By: Caitlin Wessel, Gulf of Mexico Regional Coordinator for the NOAA Marine Debris Program
Mardi Gras is a fun occasion for many cities across the South, from New Orleans to Alabama. Bead necklaces and other items like moon pies, cups, and cheap toys are a Mardi Gras staple and are thrown to excited crowds lining the streets during parades that begin six weeks before Fat Tuesday. Unfortunately, many of these items are abandoned on the street and can easily wash down street drains and end up in streams, rivers, and eventually the Gulf of Mexico.

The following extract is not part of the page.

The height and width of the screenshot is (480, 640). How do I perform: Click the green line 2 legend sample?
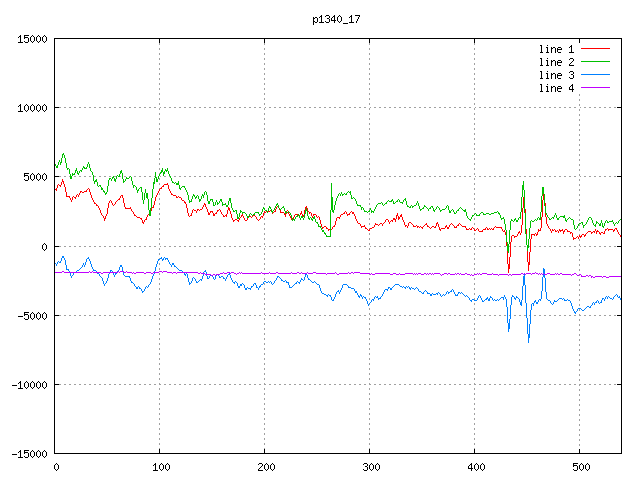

This past winter, in an effort to decrease nuisance flooding in downtown New Orleans, the city removed 46 TONS of Mardi Gras beads that were backing up the city’s storm water drainage system. Mobile Baykeeper, with a grant from the NOAA Marine Debris Program, recently worked with partners in the city of Mobile, Alabama, to install custom-built screens in rainwater gutters across the city. “We often see a lot of the same materials like shopping carts, car tires, toy cars, Styrofoam containers, TVs, mops, buckets … but we’ve actually seen a lot of Mardi Gras throws including toy footballs, beads, cups, frisbees, you name it,” said Baykeeper Communications Director Hanlon Walsh. “There’s an obvious tie-in between Mardi Gras and litter, so I think the big thing is to make people more aware of it.”
With the help of these screens and other preventative measures, regular cleanups, and increased awareness, Mobile Baykeeper hopes to reduce the environmental impacts of Mardi Gras while keeping the Mardi Gras spirit alive and well!